The U.S. Embassy in Turkey has deleted statements it had made on its official Twitter account on June 7 disputing comments made by Turkish Prime Minister Recep Tayyip Erdogan about the Occupy Wall Street movement in the United States.
During a European Union conference in Istanbul on June 7, Erdogan lashed out at criticism by the EU regarding the excessive force used against antigovernment demonstrators in Istanbul.
“Those who try to lecture us, what did they do about the Wall Street incidents?" Erdogan asked. "Tear gas, the death of 17 people happened there. What was the reaction?"
According to the Istanbul-based "Hurriyet Daily News,"
approximately an hour later the U.S. Embassy in Ankara tweeted the following on its official Twitter account in both English and Turkish.
"Reports related to the U.S. Occupy Wall Street movement are inaccurate," the tweet said. "No U.S. deaths resulted from police actions in #OWS."
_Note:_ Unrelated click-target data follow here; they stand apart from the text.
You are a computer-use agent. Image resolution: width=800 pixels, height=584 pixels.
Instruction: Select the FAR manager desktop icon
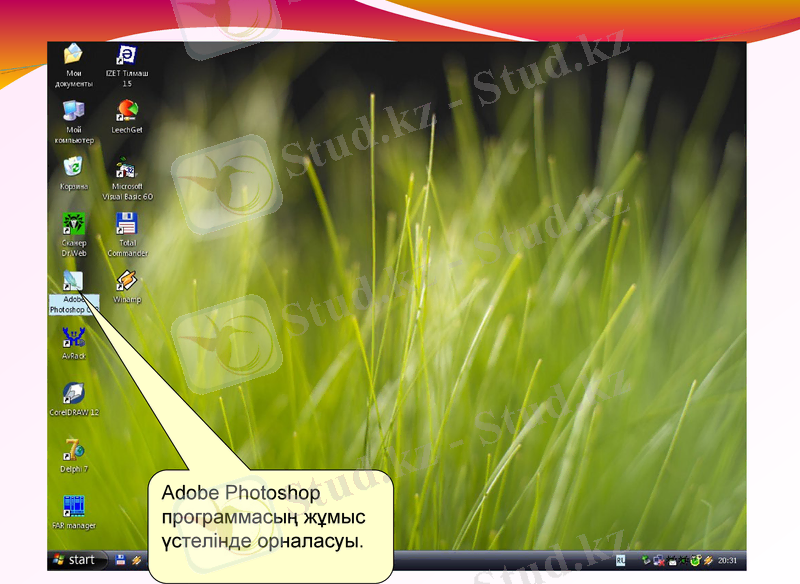[x=74, y=506]
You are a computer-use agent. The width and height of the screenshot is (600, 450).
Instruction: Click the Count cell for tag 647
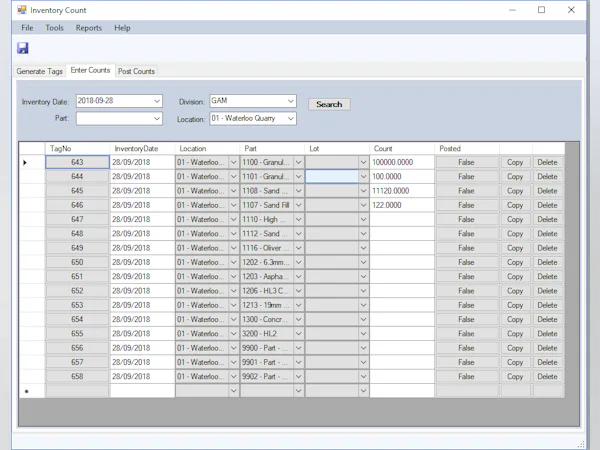pos(401,219)
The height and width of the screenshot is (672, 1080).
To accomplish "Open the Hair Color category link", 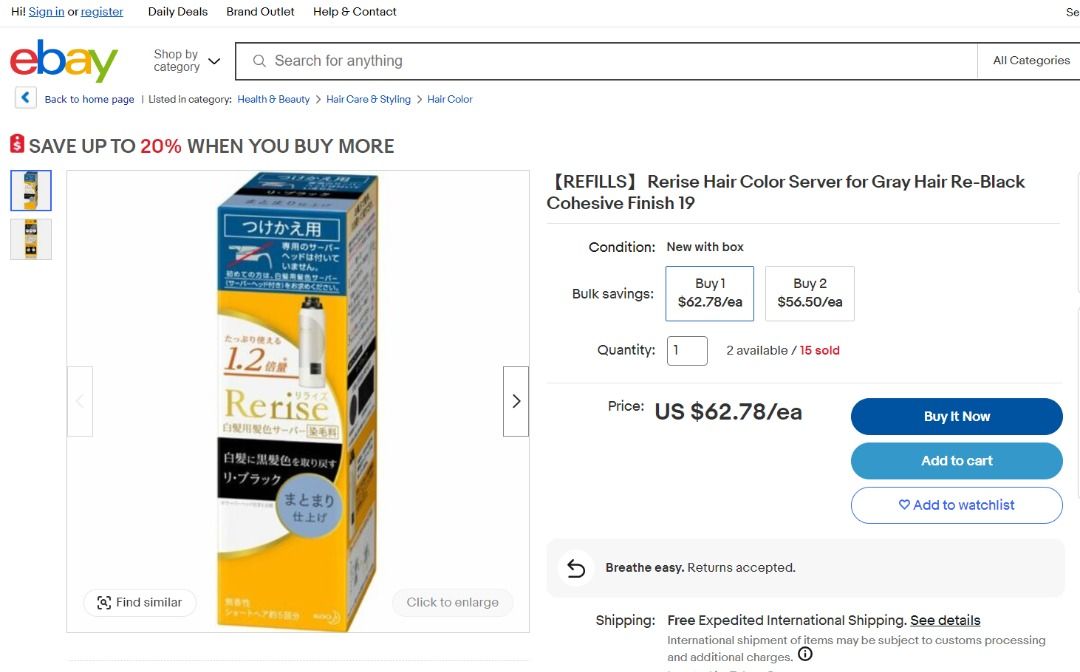I will click(x=450, y=99).
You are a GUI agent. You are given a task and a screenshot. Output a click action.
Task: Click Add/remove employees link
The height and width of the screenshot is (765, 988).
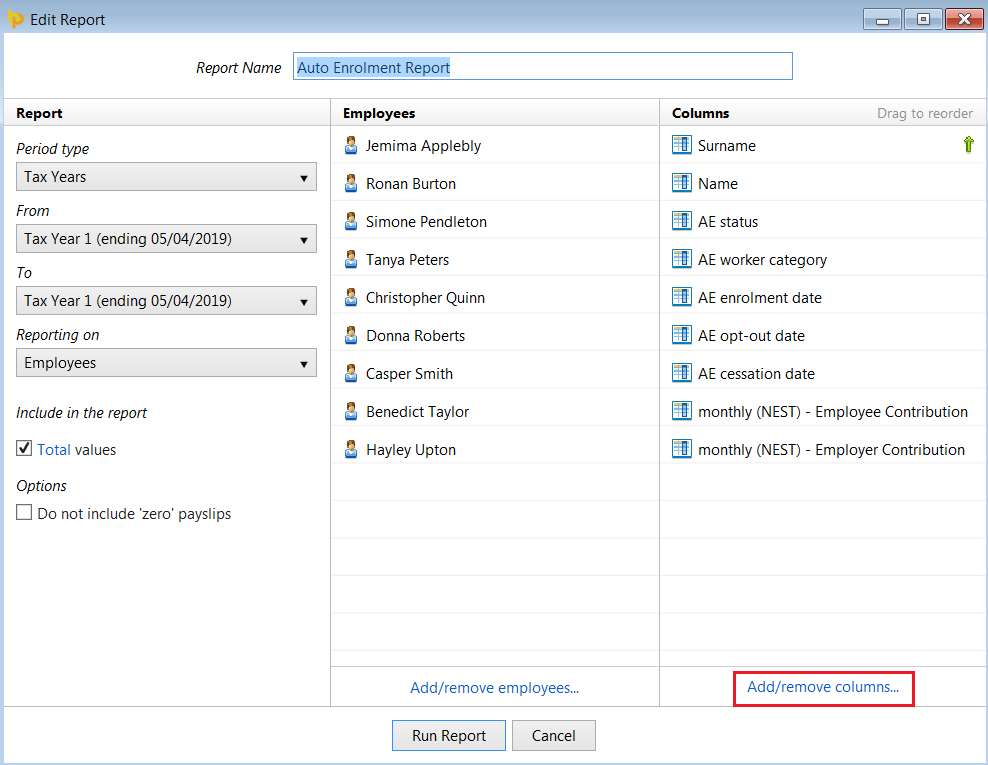(495, 687)
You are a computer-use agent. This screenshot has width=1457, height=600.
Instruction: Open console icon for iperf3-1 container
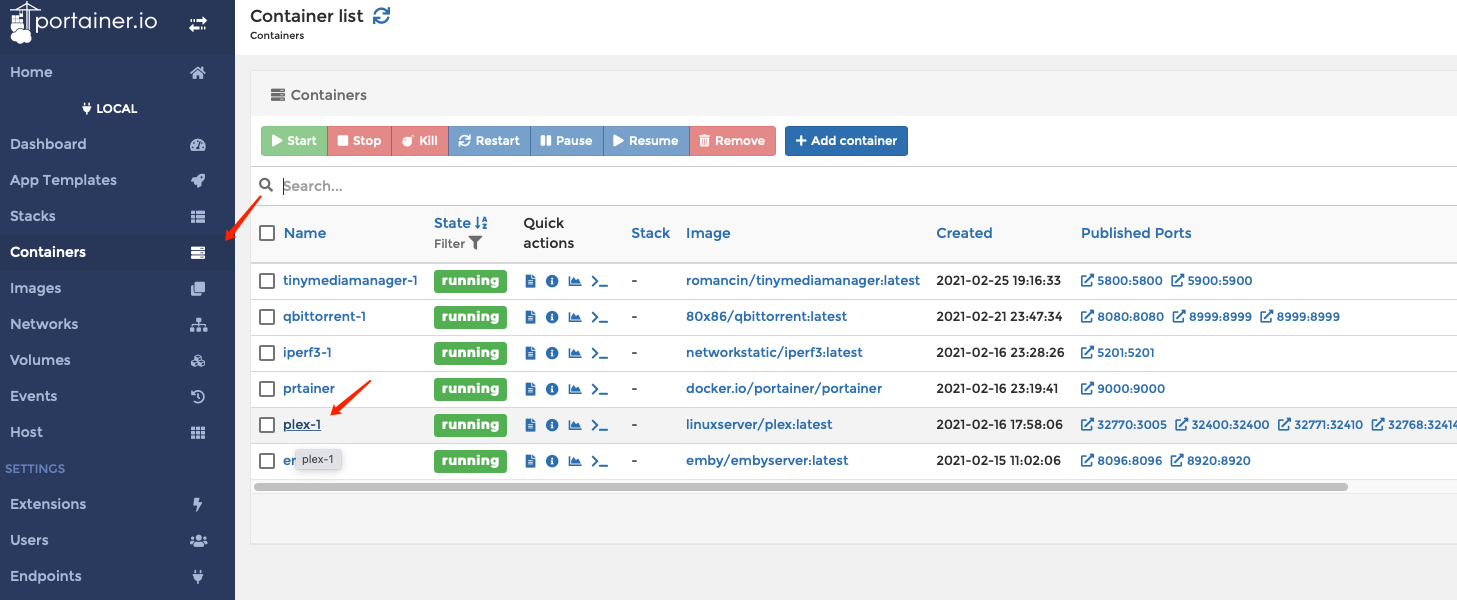(x=599, y=353)
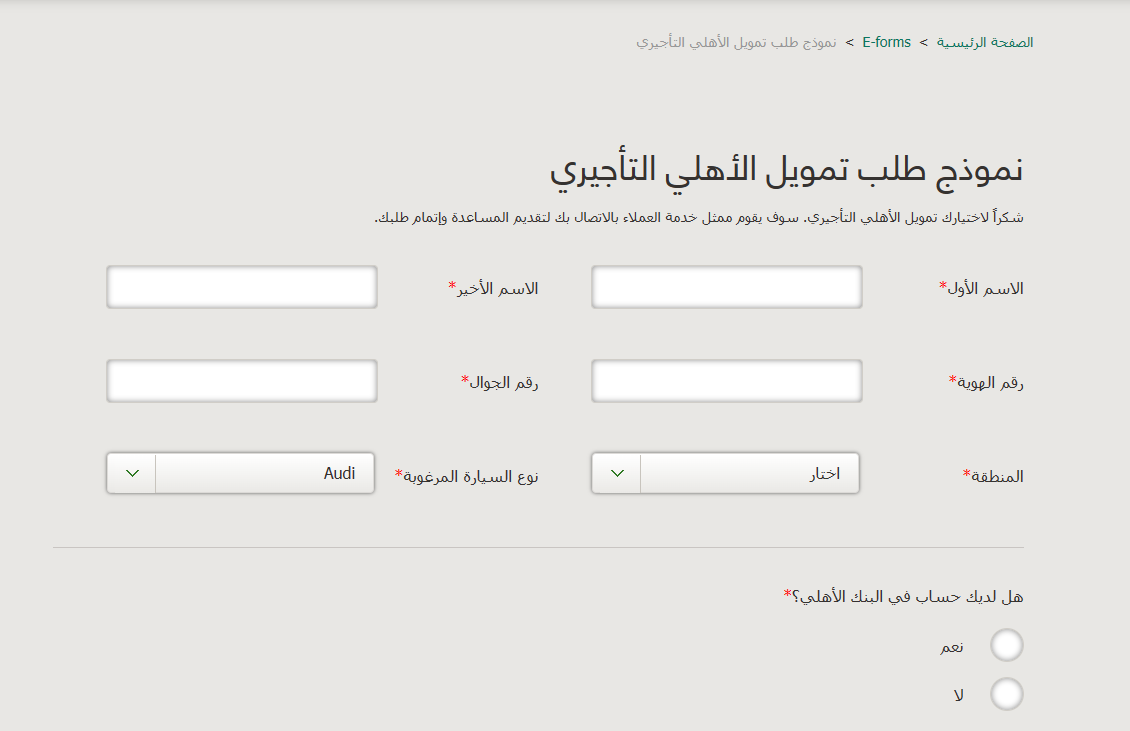Image resolution: width=1130 pixels, height=731 pixels.
Task: Open the E-forms breadcrumb link
Action: 886,43
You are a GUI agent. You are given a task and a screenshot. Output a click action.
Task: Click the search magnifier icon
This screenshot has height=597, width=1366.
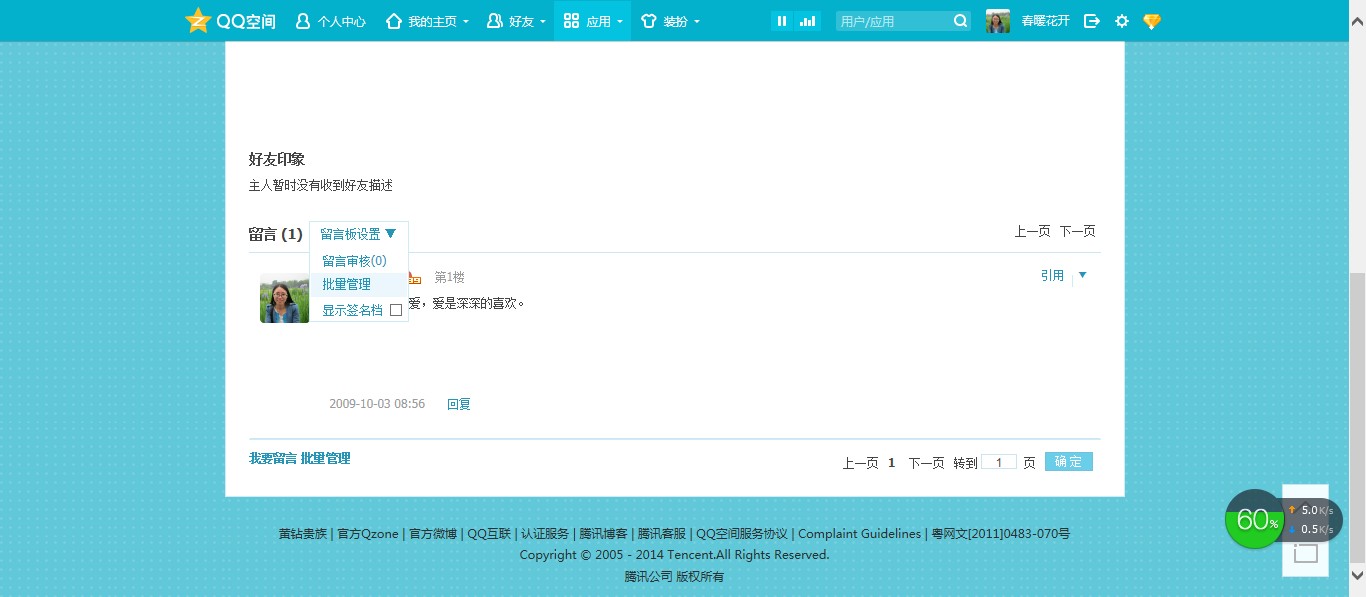click(959, 19)
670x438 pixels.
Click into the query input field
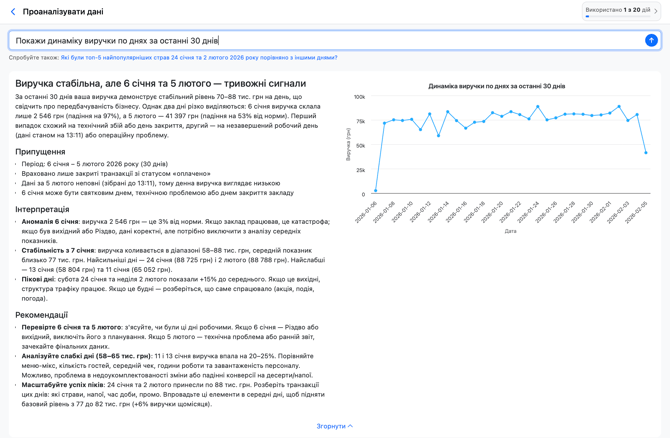(320, 41)
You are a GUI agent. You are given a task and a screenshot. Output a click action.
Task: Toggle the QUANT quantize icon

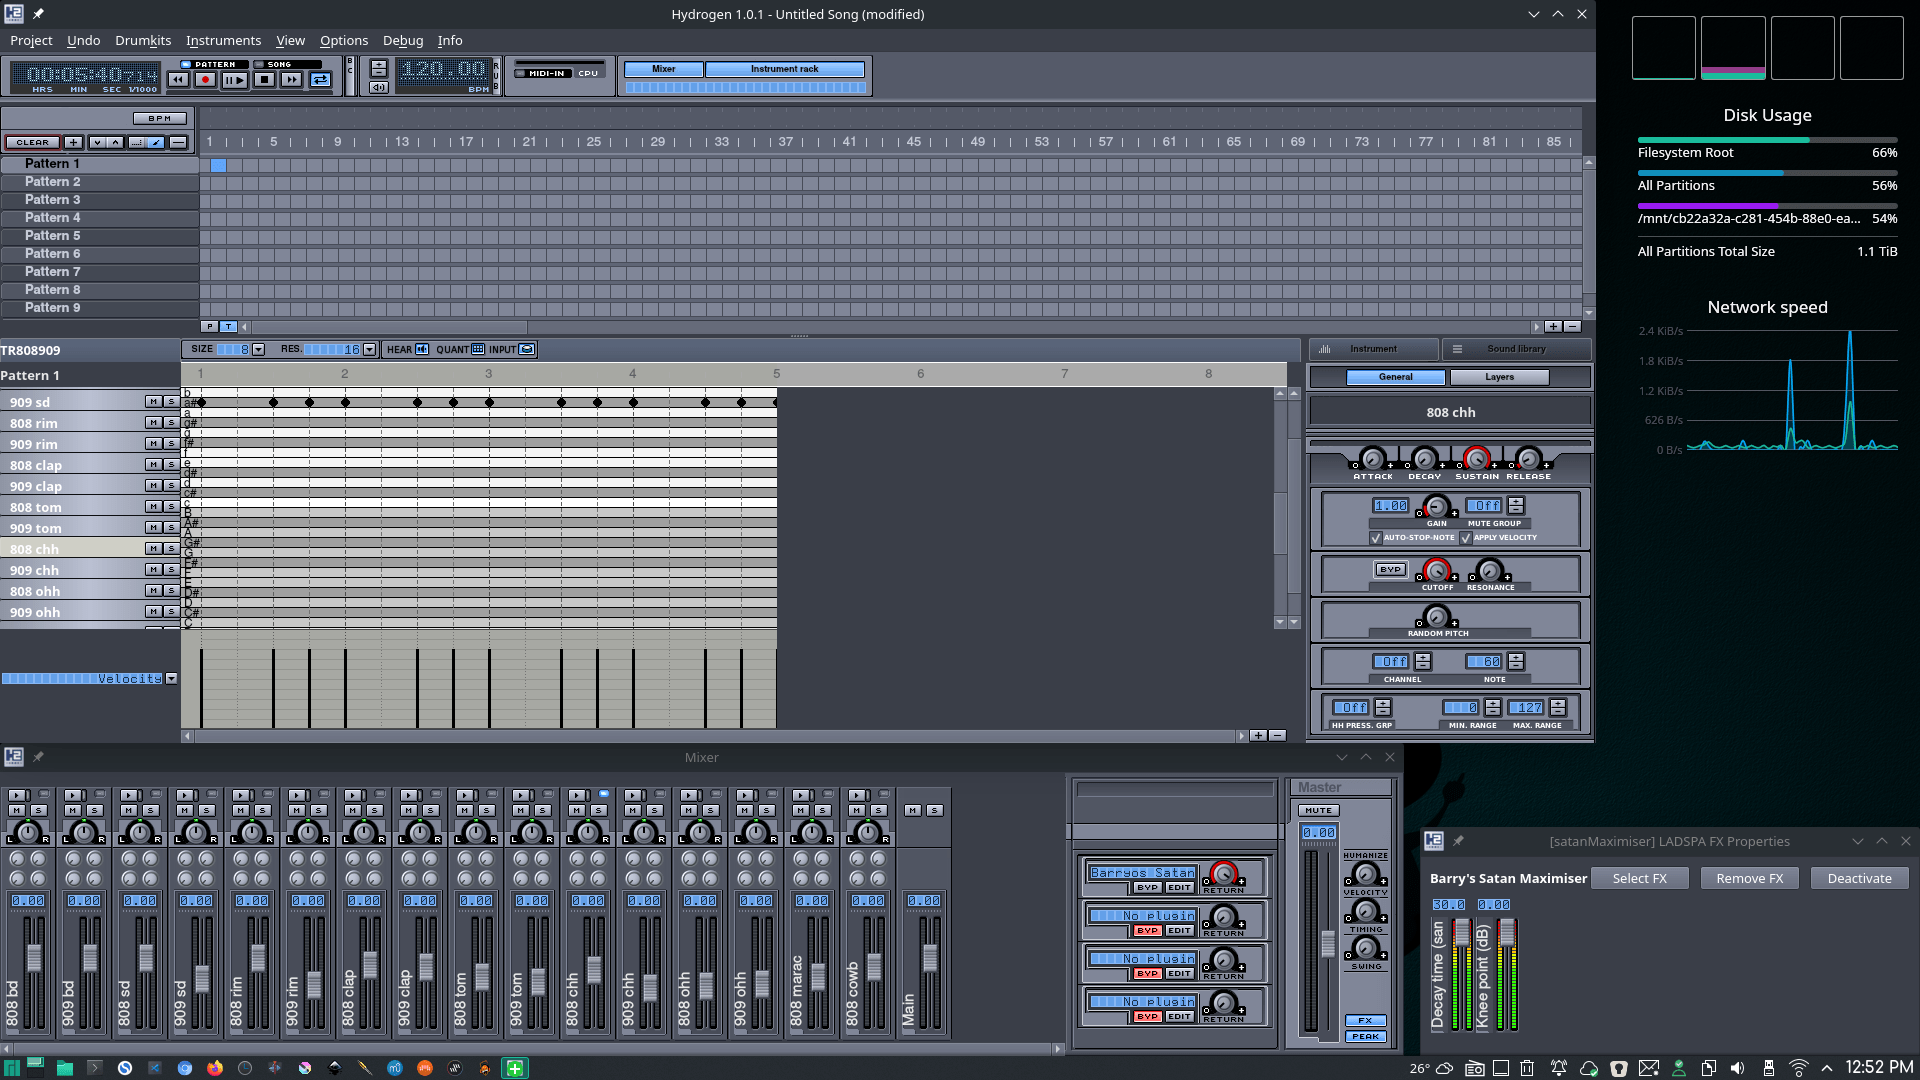point(478,349)
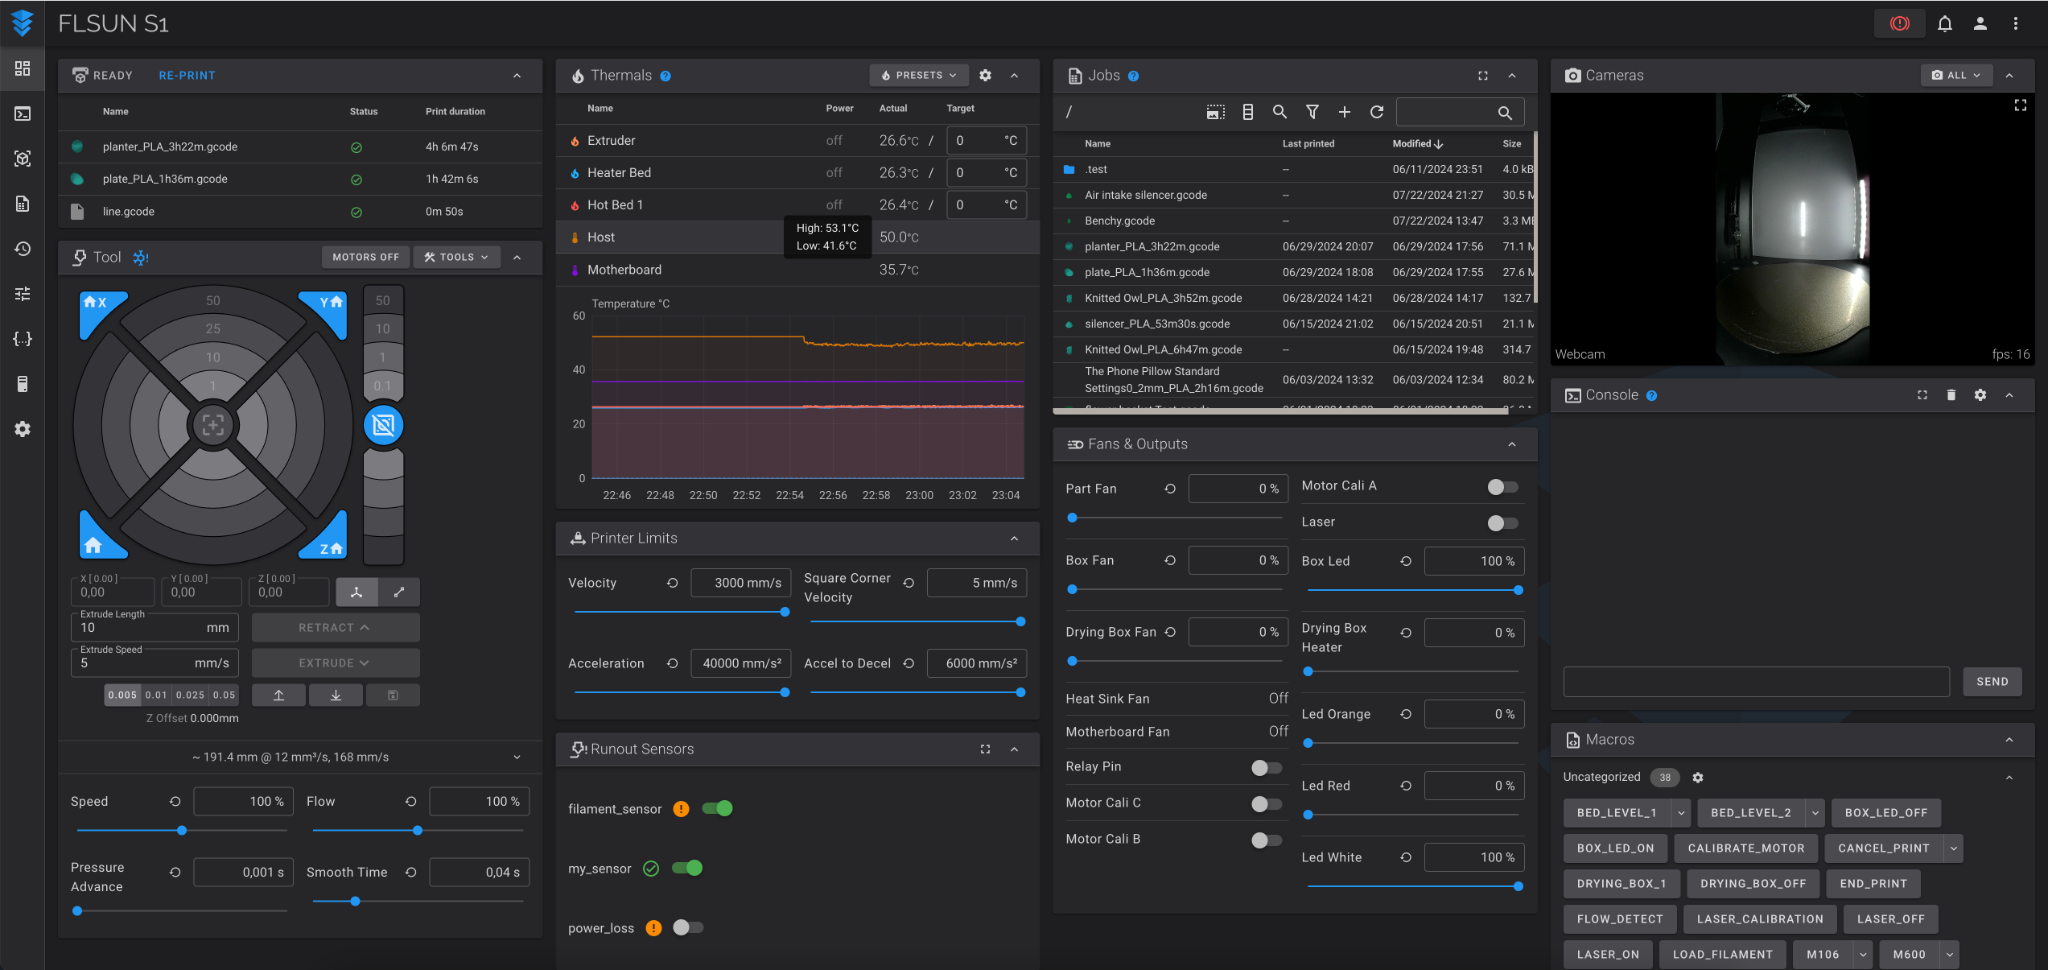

The U.S. Embassy tweet can be seen on the left:
"Hurriyet Daily News" also reports that U.S. Embassy officials have confirmed that the tweets were, indeed, deleted but added that they stand by their statement.
Al-Jazeera's live blog
on the protests in Turkey also took note of the U.S. Embassy's tweet on June 7.
The Occupy Wall Street Movement, which began in New York City in September 2011, united protesters in a fight against social and economic inequality.
For more than a week now, antigovernment demonstrations have been taking place in Istanbul and other Turkish cities, leaving three dead and hundreds injured.
Some have likened the protests in Turkey to the Occupy Wall Street movement in the United States.
On Twitter, one of the most prominent hashtags concerning the protests has been #OccupyGezi
The protests in Turkey began with peaceful demonstrations against a development project that would destroy Gezi Park, one of the few remaining green areas in central Istanbul.
These demonstrations subsequently morphed into widespread protests against Erdogan's rule following a violent crackdown by the police on May 31.